Seven months, thousands of dead and a global crisis later, the murders occurred where it all began — in the remote forests of southeast Guinea, where superstition overwhelms education and whispers of Ebola stoke fear and sometimes violence.
“The meeting started off well,” one resident who was present at the talks told the Guardian. “The traditional chiefs welcomed the delegation with 10 kola nuts as a traditional greeting. It was afterwards that some youths came out and started stoning them. They dragged some of them away, and damaged their vehicles.”
Initially, Guinea officials claimed the aid workers and journalists had been taken captive and that distrustful residents had torn down bridges, prohibiting entry into the village. And then on Thursday night the news arrived. “The eight bodies were found in the village latrine,” government spokesman Damantang Albert Camara told Reuters. “Three of them had their throats slit.” He added in a separate interview: They were “killed in cold blood by the villagers.”
It was the most horrific act of Ebola-related violence to date in any of the affected countries. But it was far from the first display of local aggression. As the numbers of dead has surged, so has the violence: from an attack on a Guinea medical center in early April through the brandishing of knives in July to this week’s murders. The dangers under which health workers try to function appear to be heightening, as frightened locals continue to blame doctors for perpetuating the virus. And as Ebola spreads — 700 more cases were announced this week and the number of dead doubled this month — so may the acts of violence.

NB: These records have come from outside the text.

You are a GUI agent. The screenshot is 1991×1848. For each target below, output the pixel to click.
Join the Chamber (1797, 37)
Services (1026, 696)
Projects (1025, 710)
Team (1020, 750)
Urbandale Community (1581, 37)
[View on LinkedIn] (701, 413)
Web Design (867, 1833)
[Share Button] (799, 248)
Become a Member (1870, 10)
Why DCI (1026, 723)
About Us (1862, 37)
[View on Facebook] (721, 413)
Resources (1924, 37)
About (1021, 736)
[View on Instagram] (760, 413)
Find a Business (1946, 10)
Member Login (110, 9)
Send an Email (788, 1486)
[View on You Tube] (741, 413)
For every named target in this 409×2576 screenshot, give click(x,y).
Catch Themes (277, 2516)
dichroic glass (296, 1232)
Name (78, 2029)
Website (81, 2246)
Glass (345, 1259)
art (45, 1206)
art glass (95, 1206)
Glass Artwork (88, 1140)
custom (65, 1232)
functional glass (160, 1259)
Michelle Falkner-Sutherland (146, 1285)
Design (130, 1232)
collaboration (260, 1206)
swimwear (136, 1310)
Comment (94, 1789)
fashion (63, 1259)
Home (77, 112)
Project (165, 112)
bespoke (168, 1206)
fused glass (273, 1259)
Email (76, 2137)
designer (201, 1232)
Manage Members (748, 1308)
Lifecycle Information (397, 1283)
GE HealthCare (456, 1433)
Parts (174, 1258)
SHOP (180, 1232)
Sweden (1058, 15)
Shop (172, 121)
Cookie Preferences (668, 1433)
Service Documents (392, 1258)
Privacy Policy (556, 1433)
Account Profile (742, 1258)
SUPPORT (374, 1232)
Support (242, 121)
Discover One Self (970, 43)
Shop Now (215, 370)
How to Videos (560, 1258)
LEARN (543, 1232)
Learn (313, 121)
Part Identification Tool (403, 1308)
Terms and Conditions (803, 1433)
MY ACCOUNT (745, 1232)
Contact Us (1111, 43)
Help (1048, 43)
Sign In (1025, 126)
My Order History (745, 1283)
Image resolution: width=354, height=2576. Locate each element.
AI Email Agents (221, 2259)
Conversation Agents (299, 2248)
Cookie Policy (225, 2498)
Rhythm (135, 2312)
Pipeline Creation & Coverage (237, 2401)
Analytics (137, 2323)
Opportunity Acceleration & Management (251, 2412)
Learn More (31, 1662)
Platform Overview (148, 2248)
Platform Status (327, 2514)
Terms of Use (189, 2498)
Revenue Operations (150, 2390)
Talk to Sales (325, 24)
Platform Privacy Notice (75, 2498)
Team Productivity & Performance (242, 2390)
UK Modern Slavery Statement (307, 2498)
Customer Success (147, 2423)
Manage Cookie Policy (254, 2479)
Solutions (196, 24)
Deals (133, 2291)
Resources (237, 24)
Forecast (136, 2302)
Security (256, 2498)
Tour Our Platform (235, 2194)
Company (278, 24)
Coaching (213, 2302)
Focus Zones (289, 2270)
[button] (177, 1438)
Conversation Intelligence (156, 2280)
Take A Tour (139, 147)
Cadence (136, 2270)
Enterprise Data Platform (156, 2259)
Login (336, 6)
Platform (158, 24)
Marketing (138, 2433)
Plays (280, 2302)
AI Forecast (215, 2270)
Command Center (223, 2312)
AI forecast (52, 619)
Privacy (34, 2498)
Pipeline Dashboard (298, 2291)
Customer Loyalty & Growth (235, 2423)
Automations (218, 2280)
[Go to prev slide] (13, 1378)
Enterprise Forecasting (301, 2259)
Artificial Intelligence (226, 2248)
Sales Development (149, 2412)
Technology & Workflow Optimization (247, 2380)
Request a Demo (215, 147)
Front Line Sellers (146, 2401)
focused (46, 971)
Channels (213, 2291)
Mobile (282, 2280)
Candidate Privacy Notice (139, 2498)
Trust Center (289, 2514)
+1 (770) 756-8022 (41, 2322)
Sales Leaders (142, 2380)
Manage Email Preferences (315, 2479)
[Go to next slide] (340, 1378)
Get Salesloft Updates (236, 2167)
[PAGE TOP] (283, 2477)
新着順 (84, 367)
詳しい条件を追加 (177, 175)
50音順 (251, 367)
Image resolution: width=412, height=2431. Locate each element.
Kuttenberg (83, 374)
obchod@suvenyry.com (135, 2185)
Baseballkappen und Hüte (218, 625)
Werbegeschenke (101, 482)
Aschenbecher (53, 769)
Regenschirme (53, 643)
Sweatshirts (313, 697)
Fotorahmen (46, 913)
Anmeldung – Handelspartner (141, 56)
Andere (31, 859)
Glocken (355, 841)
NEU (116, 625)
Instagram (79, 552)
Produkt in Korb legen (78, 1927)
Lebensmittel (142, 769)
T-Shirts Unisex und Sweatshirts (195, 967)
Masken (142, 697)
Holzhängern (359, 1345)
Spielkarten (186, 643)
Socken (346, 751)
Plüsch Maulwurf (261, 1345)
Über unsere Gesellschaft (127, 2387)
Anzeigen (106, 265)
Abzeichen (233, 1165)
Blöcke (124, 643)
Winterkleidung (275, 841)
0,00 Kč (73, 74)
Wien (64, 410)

“We don’t want them in there at all,” Marcel Dambadounou, a Guinea village chief told the New York Times in July, referring to doctors and aid workers battling Ebola. “We don’t accept their presence at all. They are the transporters of the virus in these communities.” He added: “We are absolutely afraid, and that’s why we are avoiding contact with everybody — the whole world.”
The increase in violence marks a new dark chapter in the fight against Ebola, which has now killed at least 2,622 people, infected at least 5,335 people and pushed three West African nations into a state of emergency. Also troubling is the impact on aid workers of threats, harassment and violence. Some doctors and nurses, reported Inter Press Service, have stopped wearing their uniforms because they’re scared they will provoke attacks on the street.
“Health staff actually get [stones thrown at them] and it can become very violent,” Fabio Friscia, a United Nations coordinator for the Ebola awareness campaign, told GlobalPost. “…It is absolutely something we could expect. The population is being attacked by an absolutely new disease no one [in Western Africa] has ever seen before.”
During other outbreaks as well, some locals, driven by a combination of fright and superstition, attacked health workers. In a 2003 Ebola flare-up in Congo, volunteers with the Red Cross were chased by locals wielding clubs and knives, according to the Toronto Star. “You come roaring in with a team dressed in white suits and masks … you’ll have problems,” Ronald St. John, an infectious disease expert who has worked with the World Health Organization, told writer Scott Johnson.
Some say they have more confidence in tribal doctors, who prescribe remedies that do little to combat the pandemic. “This is very unusual, that we are not trusted,” Marc Poncin, emergency coordinator in Guinea for Doctors Without Borders, told the New York Times earlier in the summer. “We’re not stopping the epidemic.”
So in some villages such in Kolo Bengou, Guinea, youths equipped with slingshots and machetes guard local roads against aid workers, the Times reported. “We don’t want any visitors,” their leader said. “We don’t want any contact with anyone,” referring to Doctors Without Borders. “Wherever those people have passed, the communities have been hit by illness.”